Comme je l'indique dans mes commentaires sur ce sujet dans la Véritable Histoire d'Adam et Eve enfin dévoilée, lorsqu'Adam exerce son pouvoir, il est nécessairement au plus haut niveau d'initiation et de Connaissance qu'il soit possible d'atteindre. Il est le grand Maître par excellence, le grand Hiérophante ayant la faculté d'émettre le verbe le plus juste qui soit, celui qui donne vie et qui est nécessairement celui d'une pensée juste en vertus. Cette pensée juste en Vertus permet de concentrer dans ce Verbe vivant les énergies créatrices qui se manifesteront par la simple expression du Nom, véritable exercice de Haute Magie et du pouvoir du Logos.

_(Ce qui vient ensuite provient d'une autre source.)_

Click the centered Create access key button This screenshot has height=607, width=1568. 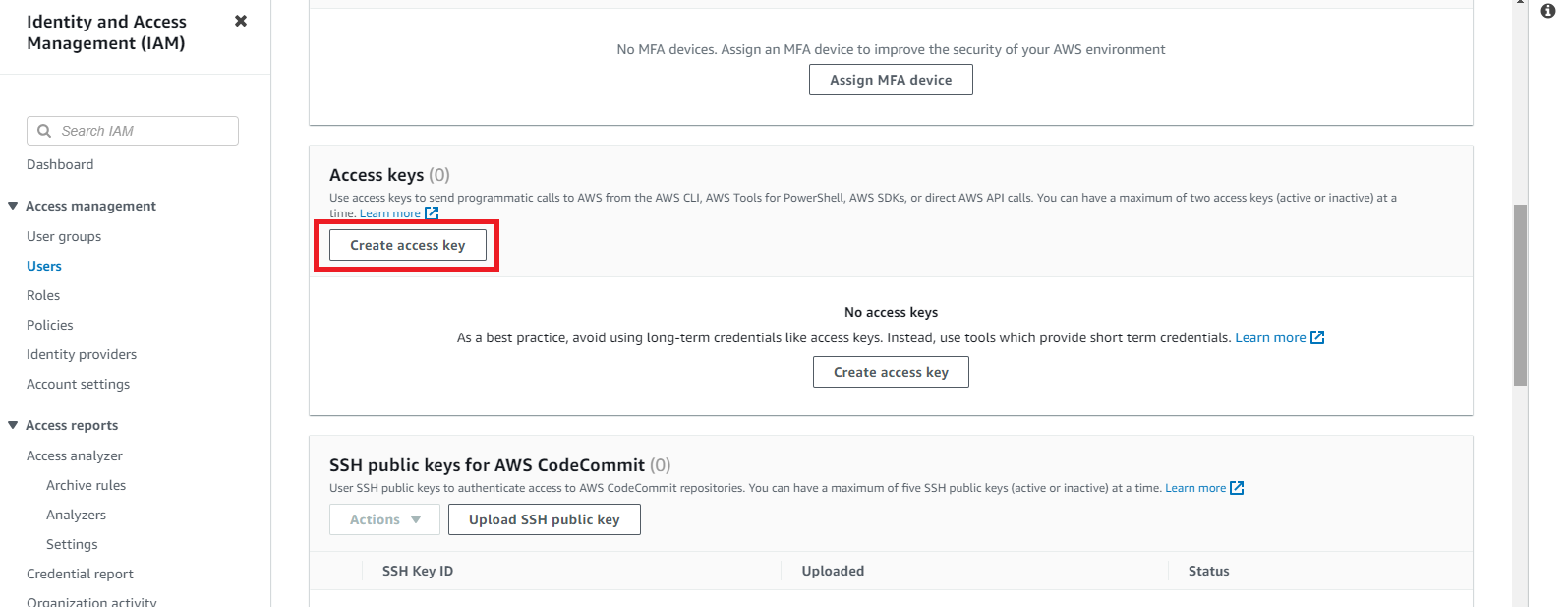(891, 372)
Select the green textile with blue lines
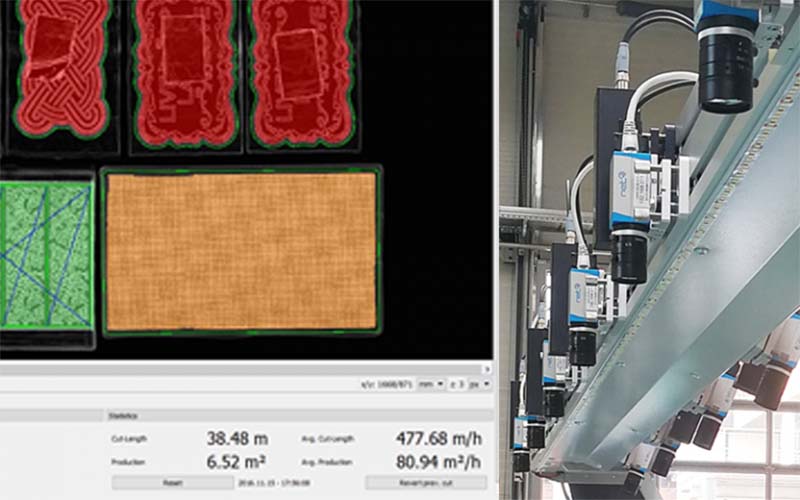The image size is (800, 500). click(46, 254)
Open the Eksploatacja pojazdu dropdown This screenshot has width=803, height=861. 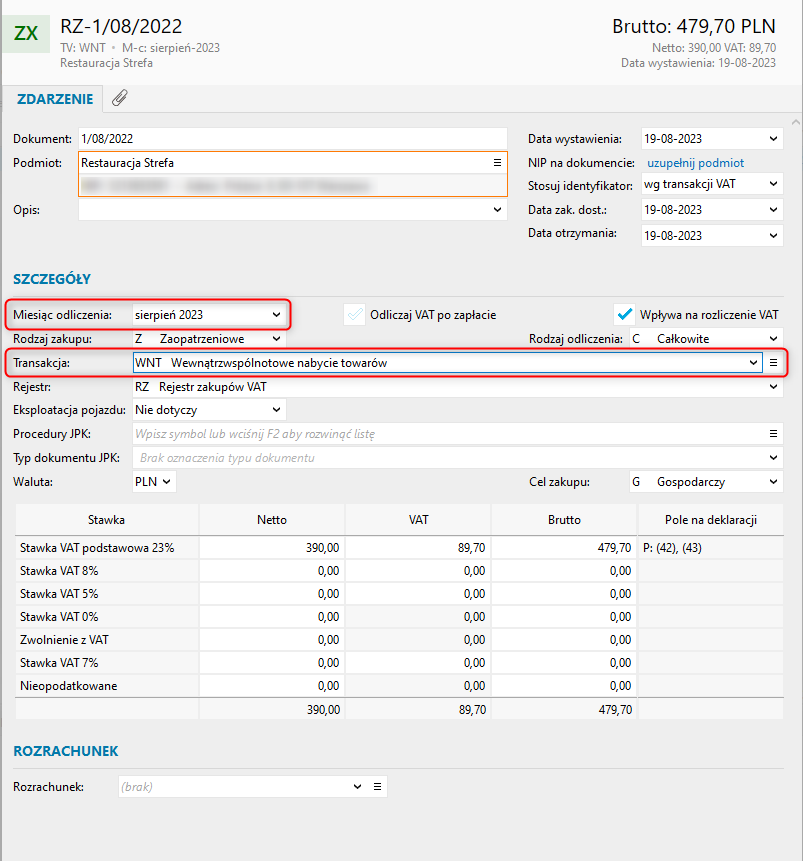point(276,409)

Nous retrouvons ces principes dans la tradition orientale et le culte du MOT sacré, qu'il convient d'apprendre à prononcer selon un rythme et une tonalité particulière pour lui permettre de retrouver les propriétés du Verbe Vivant. La psalmodie de mantras n'a pas d'autre but que d'entraîner l'impétrant à se mettre en état d'atteindre la puissance vibratoire que requiert la pratique du Verbe Vivant.